### Material provided
━━━━━━━━━━━━━━━━
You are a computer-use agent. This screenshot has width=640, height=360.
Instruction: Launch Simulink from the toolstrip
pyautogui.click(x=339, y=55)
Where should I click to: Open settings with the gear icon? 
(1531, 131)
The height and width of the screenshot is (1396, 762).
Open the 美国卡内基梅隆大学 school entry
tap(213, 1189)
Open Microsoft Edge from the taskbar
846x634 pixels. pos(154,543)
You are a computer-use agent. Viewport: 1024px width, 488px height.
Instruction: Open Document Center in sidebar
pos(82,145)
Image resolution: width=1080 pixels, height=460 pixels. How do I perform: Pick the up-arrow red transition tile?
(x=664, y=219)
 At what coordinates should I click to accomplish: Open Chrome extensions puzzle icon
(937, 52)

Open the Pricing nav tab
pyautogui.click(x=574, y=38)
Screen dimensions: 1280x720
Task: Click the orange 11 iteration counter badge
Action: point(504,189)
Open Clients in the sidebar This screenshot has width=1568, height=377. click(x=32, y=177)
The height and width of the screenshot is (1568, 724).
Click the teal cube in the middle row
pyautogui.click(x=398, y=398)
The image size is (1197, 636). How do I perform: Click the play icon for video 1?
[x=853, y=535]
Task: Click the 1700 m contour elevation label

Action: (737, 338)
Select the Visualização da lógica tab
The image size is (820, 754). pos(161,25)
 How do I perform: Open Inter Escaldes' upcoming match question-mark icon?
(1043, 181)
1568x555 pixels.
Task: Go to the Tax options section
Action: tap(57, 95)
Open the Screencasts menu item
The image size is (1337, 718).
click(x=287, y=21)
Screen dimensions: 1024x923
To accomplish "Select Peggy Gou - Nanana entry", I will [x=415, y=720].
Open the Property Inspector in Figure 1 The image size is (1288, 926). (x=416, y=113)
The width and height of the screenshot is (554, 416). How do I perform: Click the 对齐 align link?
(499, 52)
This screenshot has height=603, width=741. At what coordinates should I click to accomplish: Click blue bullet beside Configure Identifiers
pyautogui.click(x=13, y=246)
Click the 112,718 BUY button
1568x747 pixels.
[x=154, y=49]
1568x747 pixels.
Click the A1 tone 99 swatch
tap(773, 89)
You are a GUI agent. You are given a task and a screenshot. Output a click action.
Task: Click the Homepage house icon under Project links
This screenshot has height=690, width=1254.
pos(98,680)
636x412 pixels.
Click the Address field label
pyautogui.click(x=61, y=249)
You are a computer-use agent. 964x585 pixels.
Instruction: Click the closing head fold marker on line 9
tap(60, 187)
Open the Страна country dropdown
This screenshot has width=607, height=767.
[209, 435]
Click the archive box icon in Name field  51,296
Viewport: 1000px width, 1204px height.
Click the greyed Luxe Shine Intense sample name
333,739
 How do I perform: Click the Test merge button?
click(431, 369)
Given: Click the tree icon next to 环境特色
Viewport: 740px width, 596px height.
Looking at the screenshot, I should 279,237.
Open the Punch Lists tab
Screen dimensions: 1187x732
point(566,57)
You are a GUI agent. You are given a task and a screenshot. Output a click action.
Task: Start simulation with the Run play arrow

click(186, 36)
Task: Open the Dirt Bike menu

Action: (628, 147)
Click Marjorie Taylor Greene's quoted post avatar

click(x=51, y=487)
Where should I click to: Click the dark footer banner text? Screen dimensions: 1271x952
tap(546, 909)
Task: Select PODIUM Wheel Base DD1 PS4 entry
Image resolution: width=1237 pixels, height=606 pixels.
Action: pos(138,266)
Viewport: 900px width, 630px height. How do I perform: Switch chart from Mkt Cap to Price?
━━━━━━━━━━━━━━━━
### Task item
Among the entries above, locate the lines containing "This screenshot has width=607, height=767." and "Given: Click the tree icon next to 环境特色", and transcribe exactly those two lines and all lines between.

### Solution to this task
This screenshot has width=607, height=767.
[209, 435]
Click the archive box icon in Name field  51,296
Viewport: 1000px width, 1204px height.
Click the greyed Luxe Shine Intense sample name
333,739
 How do I perform: Click the Test merge button?
click(431, 369)
Given: Click the tree icon next to 环境特色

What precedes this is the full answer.